- PROBLEM DESCRIPTION:
Reproduce the records below, replacing every occurrence of "Instruction" with "Directive" and leaving all other text unchanged.

(Stored records)
◆ ◆ ◆ ◆ ◆ ◆ ◆
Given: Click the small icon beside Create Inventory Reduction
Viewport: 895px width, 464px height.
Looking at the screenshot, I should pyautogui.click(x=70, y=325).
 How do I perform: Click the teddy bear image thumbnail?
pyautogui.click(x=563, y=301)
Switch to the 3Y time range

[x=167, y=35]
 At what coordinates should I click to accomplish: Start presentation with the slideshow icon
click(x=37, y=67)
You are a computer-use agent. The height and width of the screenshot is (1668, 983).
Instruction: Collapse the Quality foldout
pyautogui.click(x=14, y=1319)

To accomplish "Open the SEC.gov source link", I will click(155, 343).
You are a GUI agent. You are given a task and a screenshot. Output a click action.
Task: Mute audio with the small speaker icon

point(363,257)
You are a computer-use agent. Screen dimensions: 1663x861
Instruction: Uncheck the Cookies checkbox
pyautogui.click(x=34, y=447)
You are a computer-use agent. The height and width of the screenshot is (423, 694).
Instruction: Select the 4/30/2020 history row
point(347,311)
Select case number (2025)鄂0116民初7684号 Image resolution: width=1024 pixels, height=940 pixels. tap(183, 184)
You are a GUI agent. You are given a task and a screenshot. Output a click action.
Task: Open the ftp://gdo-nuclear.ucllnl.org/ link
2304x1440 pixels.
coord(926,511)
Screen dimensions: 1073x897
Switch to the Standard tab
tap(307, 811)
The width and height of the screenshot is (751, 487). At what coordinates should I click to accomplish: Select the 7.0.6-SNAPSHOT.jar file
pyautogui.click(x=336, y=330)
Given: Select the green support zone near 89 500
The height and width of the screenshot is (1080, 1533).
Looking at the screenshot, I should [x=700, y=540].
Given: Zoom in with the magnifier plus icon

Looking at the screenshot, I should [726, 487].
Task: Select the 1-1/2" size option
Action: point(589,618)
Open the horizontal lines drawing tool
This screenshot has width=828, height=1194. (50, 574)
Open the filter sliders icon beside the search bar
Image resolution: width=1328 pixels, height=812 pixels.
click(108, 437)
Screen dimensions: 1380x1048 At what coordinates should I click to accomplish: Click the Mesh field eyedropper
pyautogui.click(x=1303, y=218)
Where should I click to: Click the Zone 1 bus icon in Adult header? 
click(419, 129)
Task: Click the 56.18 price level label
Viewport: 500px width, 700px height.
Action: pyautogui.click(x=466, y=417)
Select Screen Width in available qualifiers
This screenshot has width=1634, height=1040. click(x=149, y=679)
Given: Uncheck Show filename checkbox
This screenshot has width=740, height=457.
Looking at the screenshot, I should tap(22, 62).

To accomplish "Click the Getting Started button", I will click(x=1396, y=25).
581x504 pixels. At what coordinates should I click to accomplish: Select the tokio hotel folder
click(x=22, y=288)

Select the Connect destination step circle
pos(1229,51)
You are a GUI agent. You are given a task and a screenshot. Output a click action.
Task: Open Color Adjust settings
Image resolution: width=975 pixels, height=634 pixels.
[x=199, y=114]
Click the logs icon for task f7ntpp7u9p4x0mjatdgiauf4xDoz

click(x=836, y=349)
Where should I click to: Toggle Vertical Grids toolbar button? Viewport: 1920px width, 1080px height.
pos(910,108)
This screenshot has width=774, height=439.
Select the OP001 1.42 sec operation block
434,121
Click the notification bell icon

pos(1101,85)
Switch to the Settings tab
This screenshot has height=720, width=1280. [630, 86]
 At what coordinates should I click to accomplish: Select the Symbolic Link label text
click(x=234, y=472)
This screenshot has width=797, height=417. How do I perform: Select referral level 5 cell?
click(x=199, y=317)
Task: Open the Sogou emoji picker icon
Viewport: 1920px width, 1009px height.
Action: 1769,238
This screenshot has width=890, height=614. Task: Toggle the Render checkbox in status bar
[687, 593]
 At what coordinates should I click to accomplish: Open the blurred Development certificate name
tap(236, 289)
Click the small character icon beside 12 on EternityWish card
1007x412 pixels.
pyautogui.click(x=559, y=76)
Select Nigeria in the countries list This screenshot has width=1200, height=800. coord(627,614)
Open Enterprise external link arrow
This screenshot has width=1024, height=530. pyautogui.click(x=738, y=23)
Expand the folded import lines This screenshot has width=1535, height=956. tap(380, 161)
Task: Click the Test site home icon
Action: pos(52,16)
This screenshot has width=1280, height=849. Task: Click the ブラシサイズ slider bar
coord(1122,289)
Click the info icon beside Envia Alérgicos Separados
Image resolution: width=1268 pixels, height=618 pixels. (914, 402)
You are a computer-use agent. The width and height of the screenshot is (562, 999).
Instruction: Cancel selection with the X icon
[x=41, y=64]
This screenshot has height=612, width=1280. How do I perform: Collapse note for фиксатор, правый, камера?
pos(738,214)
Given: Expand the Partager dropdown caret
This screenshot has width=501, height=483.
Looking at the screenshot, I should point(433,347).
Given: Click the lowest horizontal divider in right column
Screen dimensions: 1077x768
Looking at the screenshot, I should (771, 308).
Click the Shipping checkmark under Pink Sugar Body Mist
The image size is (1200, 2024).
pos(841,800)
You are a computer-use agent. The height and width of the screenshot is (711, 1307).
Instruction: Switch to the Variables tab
◆ ◆ ◆ ◆ ◆ ◆ ◆
- RESPONSE BELOW:
Given: Click the small icon beside Create Inventory Reduction
Viewport: 895px width, 464px height.
Looking at the screenshot, I should pyautogui.click(x=70, y=325).
 How do I perform: Click the teddy bear image thumbnail?
pyautogui.click(x=563, y=301)
Switch to the 3Y time range

[x=167, y=35]
 At what coordinates should I click to accomplish: Start presentation with the slideshow icon
click(x=37, y=67)
You are a computer-use agent. The height and width of the screenshot is (1668, 983).
Directive: Collapse the Quality foldout
pyautogui.click(x=14, y=1319)

To accomplish "Open the SEC.gov source link", I will click(155, 343).
You are a GUI agent. You are given a task and a screenshot. Output a click action.
Task: Mute audio with the small speaker icon

point(363,257)
You are a computer-use agent. Screen dimensions: 1663x861
Directive: Uncheck the Cookies checkbox
pyautogui.click(x=34, y=447)
You are a computer-use agent. The height and width of the screenshot is (423, 694).
Directive: Select the 4/30/2020 history row
point(347,311)
Select case number (2025)鄂0116民初7684号 Image resolution: width=1024 pixels, height=940 pixels. tap(183, 184)
You are a GUI agent. You are given a task and a screenshot. Output a click action.
Task: Open the ftp://gdo-nuclear.ucllnl.org/ link
2304x1440 pixels.
coord(926,511)
Screen dimensions: 1073x897
Switch to the Standard tab
tap(307, 811)
The width and height of the screenshot is (751, 487). At what coordinates should I click to accomplish: Select the 7.0.6-SNAPSHOT.jar file
pyautogui.click(x=336, y=330)
Given: Select the green support zone near 89 500
The height and width of the screenshot is (1080, 1533).
Looking at the screenshot, I should [x=700, y=540].
Given: Zoom in with the magnifier plus icon

Looking at the screenshot, I should [726, 487].
Task: Select the 1-1/2" size option
Action: point(589,618)
Open the horizontal lines drawing tool
This screenshot has width=828, height=1194. (50, 574)
Open the filter sliders icon beside the search bar
Image resolution: width=1328 pixels, height=812 pixels.
click(108, 437)
Screen dimensions: 1380x1048 At what coordinates should I click to accomplish: Click the Mesh field eyedropper
pyautogui.click(x=1303, y=218)
Where should I click to: Click the Zone 1 bus icon in Adult header? 
click(419, 129)
Task: Click the 56.18 price level label
Viewport: 500px width, 700px height.
Action: pyautogui.click(x=466, y=417)
Select Screen Width in available qualifiers
This screenshot has width=1634, height=1040. click(x=149, y=679)
Given: Uncheck Show filename checkbox
This screenshot has width=740, height=457.
Looking at the screenshot, I should tap(22, 62).

To accomplish "Click the Getting Started button", I will click(x=1396, y=25).
581x504 pixels. At what coordinates should I click to accomplish: Select the tokio hotel folder
click(x=22, y=288)

Select the Connect destination step circle
pos(1229,51)
You are a GUI agent. You are given a task and a screenshot. Output a click action.
Task: Open Color Adjust settings
Image resolution: width=975 pixels, height=634 pixels.
[x=199, y=114]
Click the logs icon for task f7ntpp7u9p4x0mjatdgiauf4xDoz

click(x=836, y=349)
Where should I click to: Toggle Vertical Grids toolbar button? Viewport: 1920px width, 1080px height.
pos(910,108)
This screenshot has width=774, height=439.
Select the OP001 1.42 sec operation block
434,121
Click the notification bell icon

pos(1101,85)
Switch to the Settings tab
This screenshot has height=720, width=1280. [630, 86]
 At what coordinates should I click to accomplish: Select the Symbolic Link label text
click(x=234, y=472)
This screenshot has width=797, height=417. How do I perform: Select referral level 5 cell?
click(x=199, y=317)
Task: Open the Sogou emoji picker icon
Viewport: 1920px width, 1009px height.
Action: 1769,238
This screenshot has width=890, height=614. Task: Toggle the Render checkbox in status bar
[687, 593]
 At what coordinates should I click to accomplish: Open the blurred Development certificate name
tap(236, 289)
Click the small character icon beside 12 on EternityWish card
1007x412 pixels.
pyautogui.click(x=559, y=76)
Select Nigeria in the countries list This screenshot has width=1200, height=800. coord(627,614)
Open Enterprise external link arrow
This screenshot has width=1024, height=530. pyautogui.click(x=738, y=23)
Expand the folded import lines This screenshot has width=1535, height=956. tap(380, 161)
Task: Click the Test site home icon
Action: pos(52,16)
This screenshot has width=1280, height=849. Task: Click the ブラシサイズ slider bar
coord(1122,289)
Click the info icon beside Envia Alérgicos Separados
Image resolution: width=1268 pixels, height=618 pixels. (914, 402)
You are a computer-use agent. The width and height of the screenshot is (562, 999).
Directive: Cancel selection with the X icon
[x=41, y=64]
This screenshot has height=612, width=1280. How do I perform: Collapse note for фиксатор, правый, камера?
pos(738,214)
Given: Expand the Partager dropdown caret
This screenshot has width=501, height=483.
Looking at the screenshot, I should point(433,347).
Given: Click the lowest horizontal divider in right column
Screen dimensions: 1077x768
Looking at the screenshot, I should (771, 308).
Click the Shipping checkmark under Pink Sugar Body Mist
The image size is (1200, 2024).
pos(841,800)
You are a computer-use agent. The height and width of the screenshot is (711, 1307).
Directive: Switch to the Variables tab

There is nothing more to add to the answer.